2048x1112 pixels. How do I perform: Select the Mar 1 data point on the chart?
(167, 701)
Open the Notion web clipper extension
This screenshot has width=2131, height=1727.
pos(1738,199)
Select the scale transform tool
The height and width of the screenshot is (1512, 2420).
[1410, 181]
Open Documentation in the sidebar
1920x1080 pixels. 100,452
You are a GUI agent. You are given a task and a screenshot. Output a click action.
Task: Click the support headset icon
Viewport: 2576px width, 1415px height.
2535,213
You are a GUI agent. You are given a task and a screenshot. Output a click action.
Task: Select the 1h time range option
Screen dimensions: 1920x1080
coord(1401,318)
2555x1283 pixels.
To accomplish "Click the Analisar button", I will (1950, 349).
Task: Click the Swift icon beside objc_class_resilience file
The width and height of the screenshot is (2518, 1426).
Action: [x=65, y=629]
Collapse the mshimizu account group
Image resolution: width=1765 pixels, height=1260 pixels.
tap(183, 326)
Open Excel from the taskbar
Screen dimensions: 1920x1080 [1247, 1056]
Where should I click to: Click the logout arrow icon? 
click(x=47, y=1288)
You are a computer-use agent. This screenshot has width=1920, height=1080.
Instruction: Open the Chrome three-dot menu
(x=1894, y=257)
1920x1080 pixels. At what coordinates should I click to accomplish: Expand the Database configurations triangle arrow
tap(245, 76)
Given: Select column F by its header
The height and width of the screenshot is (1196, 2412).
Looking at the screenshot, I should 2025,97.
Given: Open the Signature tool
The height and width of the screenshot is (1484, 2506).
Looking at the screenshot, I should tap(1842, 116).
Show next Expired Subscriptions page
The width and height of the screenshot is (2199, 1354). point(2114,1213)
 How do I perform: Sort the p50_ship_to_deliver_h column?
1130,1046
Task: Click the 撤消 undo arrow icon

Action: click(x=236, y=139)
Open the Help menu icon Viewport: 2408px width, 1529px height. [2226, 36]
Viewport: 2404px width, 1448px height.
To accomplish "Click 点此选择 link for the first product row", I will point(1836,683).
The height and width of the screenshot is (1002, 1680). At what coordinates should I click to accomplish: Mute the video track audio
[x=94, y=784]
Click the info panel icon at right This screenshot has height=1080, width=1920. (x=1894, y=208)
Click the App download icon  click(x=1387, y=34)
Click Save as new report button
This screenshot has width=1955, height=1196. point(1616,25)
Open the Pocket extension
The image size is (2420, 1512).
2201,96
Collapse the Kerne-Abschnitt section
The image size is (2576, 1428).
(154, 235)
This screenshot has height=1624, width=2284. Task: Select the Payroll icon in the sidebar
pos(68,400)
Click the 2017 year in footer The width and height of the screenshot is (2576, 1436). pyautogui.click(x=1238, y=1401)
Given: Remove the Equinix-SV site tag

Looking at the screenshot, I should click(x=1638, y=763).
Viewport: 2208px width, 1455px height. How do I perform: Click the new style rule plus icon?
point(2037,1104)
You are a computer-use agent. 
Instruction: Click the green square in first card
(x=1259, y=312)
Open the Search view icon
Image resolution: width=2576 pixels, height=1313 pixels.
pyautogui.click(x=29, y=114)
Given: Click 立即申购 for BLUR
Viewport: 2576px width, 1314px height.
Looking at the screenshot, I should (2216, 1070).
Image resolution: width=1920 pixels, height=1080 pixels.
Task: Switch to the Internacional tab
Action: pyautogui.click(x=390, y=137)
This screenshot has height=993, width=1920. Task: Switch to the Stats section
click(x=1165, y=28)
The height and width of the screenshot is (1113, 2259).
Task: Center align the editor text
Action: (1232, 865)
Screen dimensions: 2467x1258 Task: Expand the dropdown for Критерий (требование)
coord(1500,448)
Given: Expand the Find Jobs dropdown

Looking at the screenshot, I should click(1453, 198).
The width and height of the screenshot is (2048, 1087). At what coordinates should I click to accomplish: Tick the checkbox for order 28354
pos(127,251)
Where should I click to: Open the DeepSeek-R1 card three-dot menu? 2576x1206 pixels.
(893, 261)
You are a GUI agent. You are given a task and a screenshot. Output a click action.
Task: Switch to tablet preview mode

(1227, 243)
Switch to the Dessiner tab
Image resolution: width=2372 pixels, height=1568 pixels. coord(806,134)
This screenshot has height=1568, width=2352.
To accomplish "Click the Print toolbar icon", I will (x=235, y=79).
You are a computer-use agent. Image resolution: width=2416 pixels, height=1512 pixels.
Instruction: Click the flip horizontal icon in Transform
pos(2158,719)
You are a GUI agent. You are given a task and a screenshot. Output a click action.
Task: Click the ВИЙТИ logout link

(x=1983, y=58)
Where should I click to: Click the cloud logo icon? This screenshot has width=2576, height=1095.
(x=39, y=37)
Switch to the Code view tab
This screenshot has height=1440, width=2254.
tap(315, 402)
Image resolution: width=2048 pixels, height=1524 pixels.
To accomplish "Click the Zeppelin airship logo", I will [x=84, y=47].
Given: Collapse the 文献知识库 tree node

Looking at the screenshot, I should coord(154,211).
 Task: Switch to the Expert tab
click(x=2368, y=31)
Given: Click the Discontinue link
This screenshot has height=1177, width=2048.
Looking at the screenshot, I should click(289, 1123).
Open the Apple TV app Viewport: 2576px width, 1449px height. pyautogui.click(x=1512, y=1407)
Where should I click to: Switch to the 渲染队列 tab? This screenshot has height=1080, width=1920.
---
Search the entries for the word "computer", then list each line that holds it.

You are a computer-use agent. This screenshot has width=1920, height=1080.
You are a computer-use agent. 
You are a computer-use agent. Image resolution: width=2416 pixels, height=1512 pixels.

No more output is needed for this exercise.